About this exercise — Excluding pictures, retype exactly the lines from the one with "Instruction: Select the person icon for 个人中心" through the end of the records that follow.

Extracted entries —
━━━━━━━━━━━━━━━━

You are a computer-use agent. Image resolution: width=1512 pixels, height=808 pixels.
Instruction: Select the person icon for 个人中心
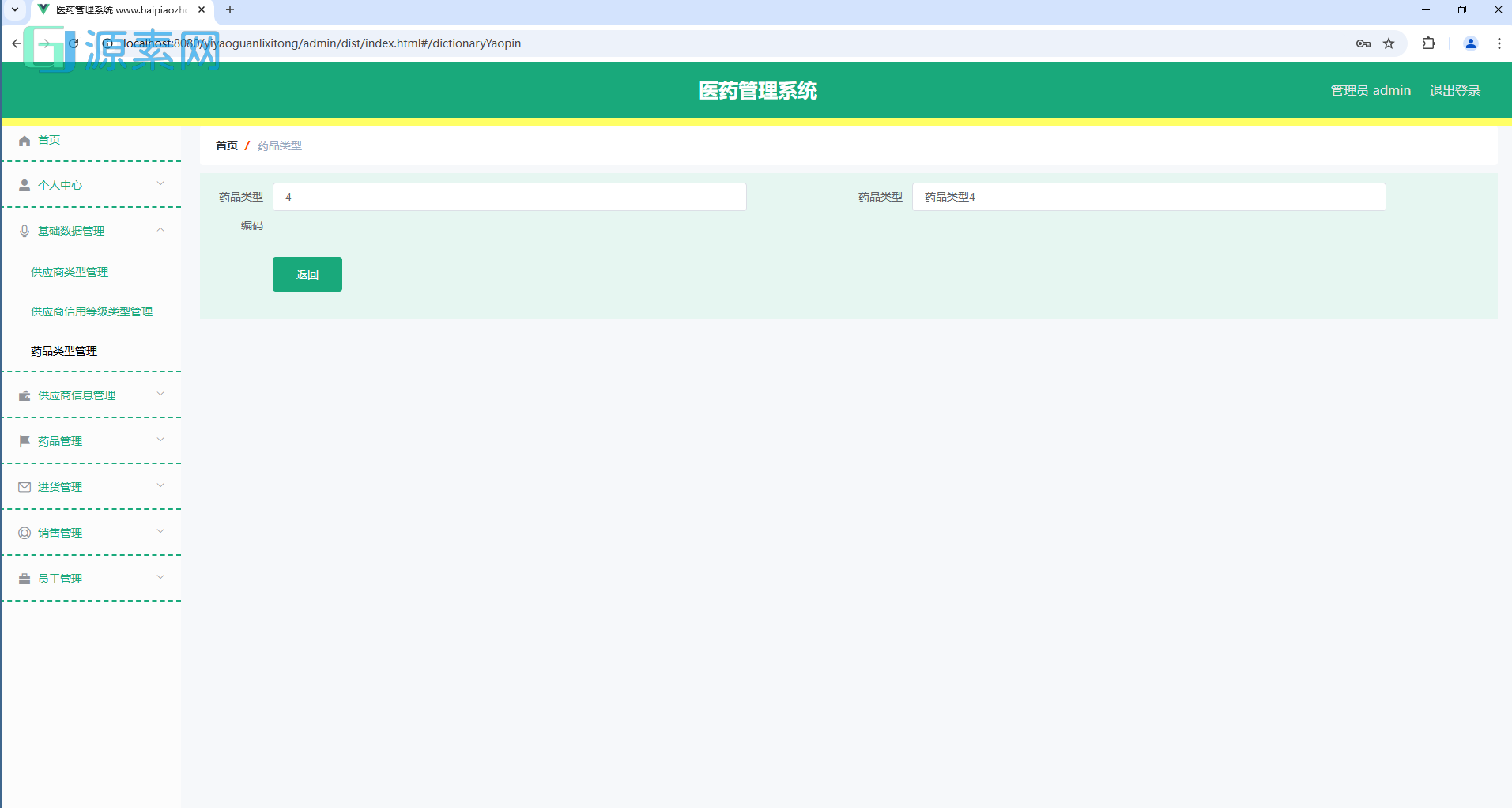click(25, 184)
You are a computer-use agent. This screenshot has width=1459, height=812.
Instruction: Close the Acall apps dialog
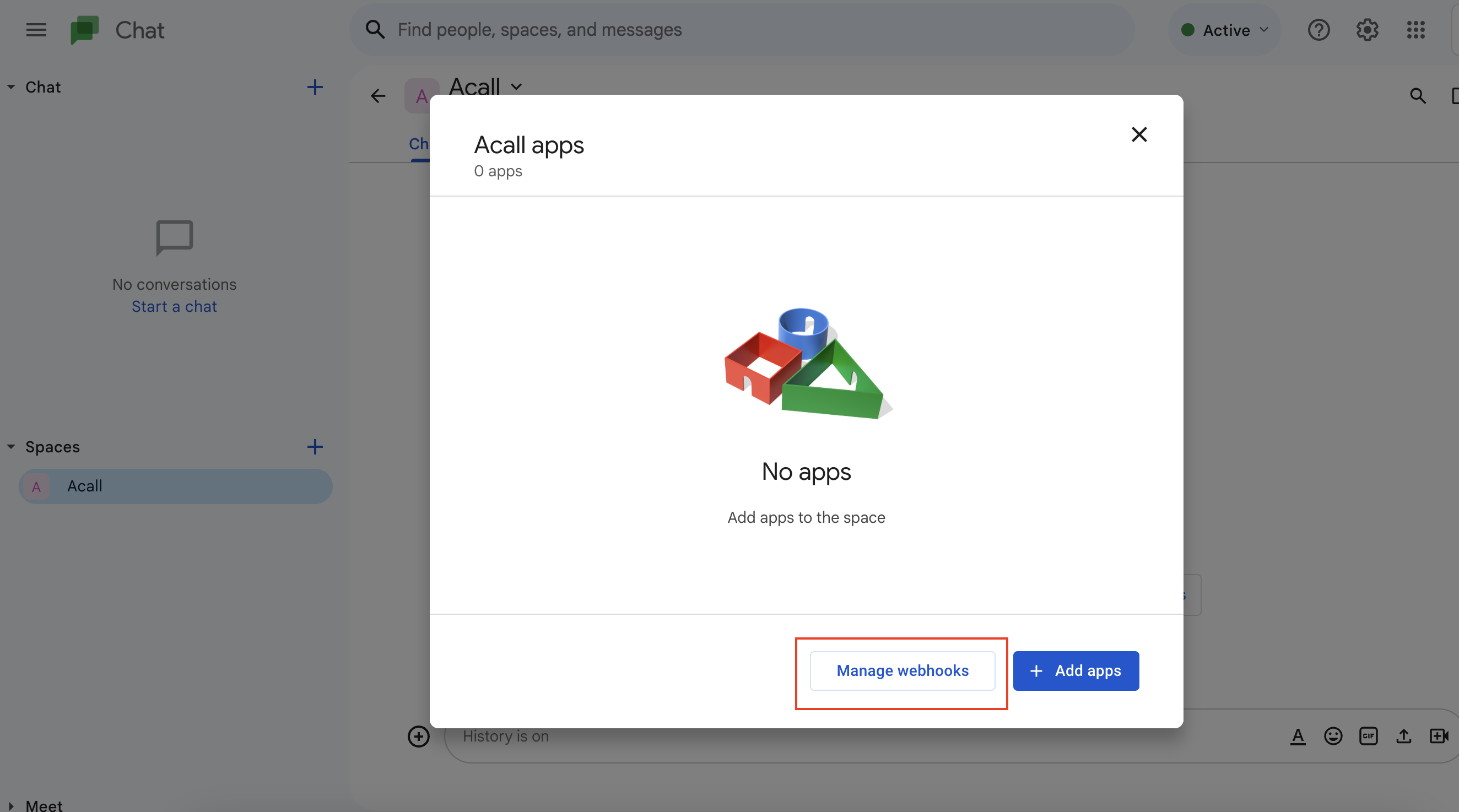(x=1139, y=135)
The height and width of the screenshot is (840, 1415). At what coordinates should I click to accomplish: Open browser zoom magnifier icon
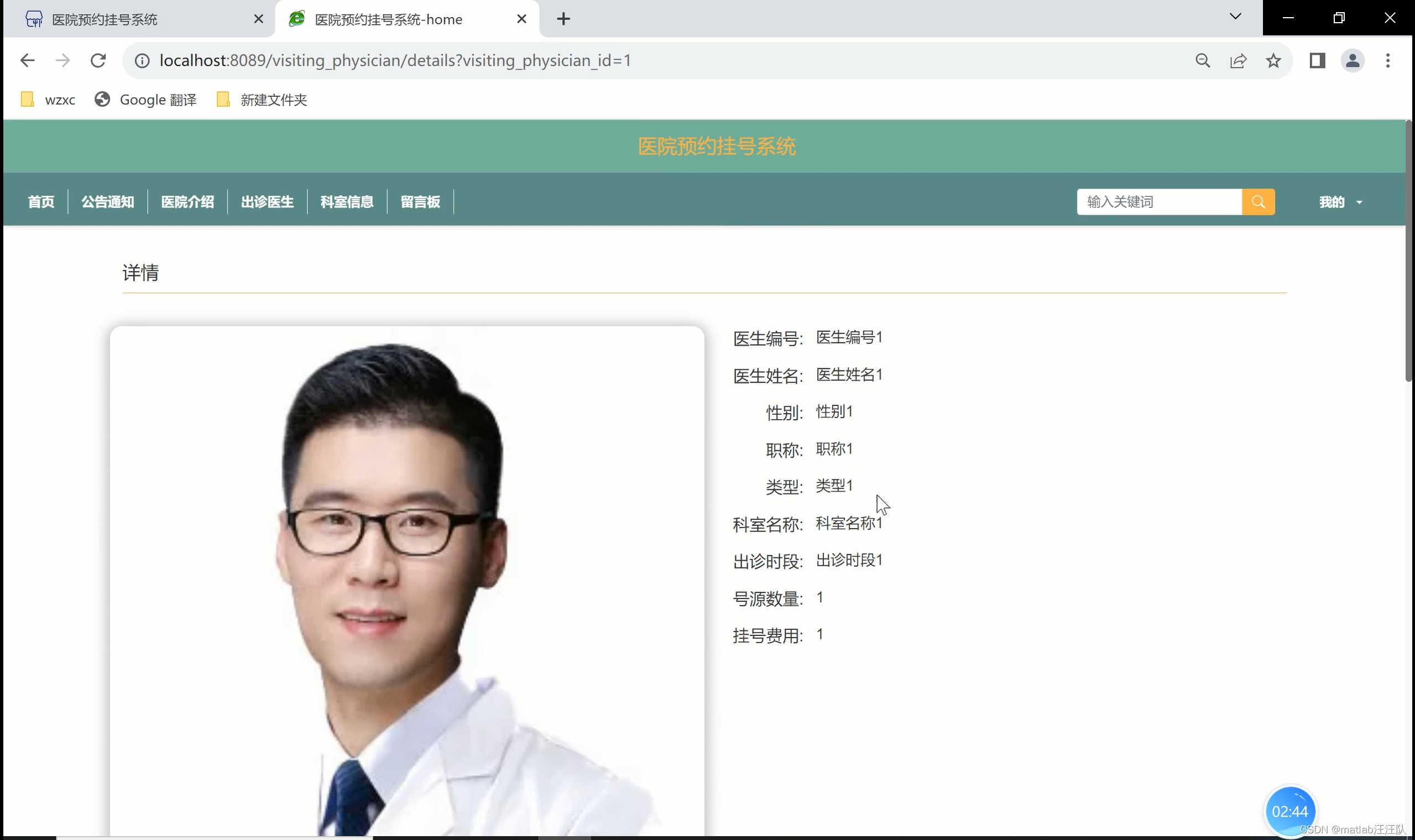(x=1203, y=61)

━━━━━━━━━━━━━━━━

Task result —
Instruction: Select the person icon for 个人中心
click(25, 184)
You are a computer-use agent. This screenshot has width=1459, height=812.
Instruction: Close the Acall apps dialog
(x=1139, y=135)
The height and width of the screenshot is (840, 1415). At what coordinates should I click to accomplish: Open browser zoom magnifier icon
(x=1203, y=61)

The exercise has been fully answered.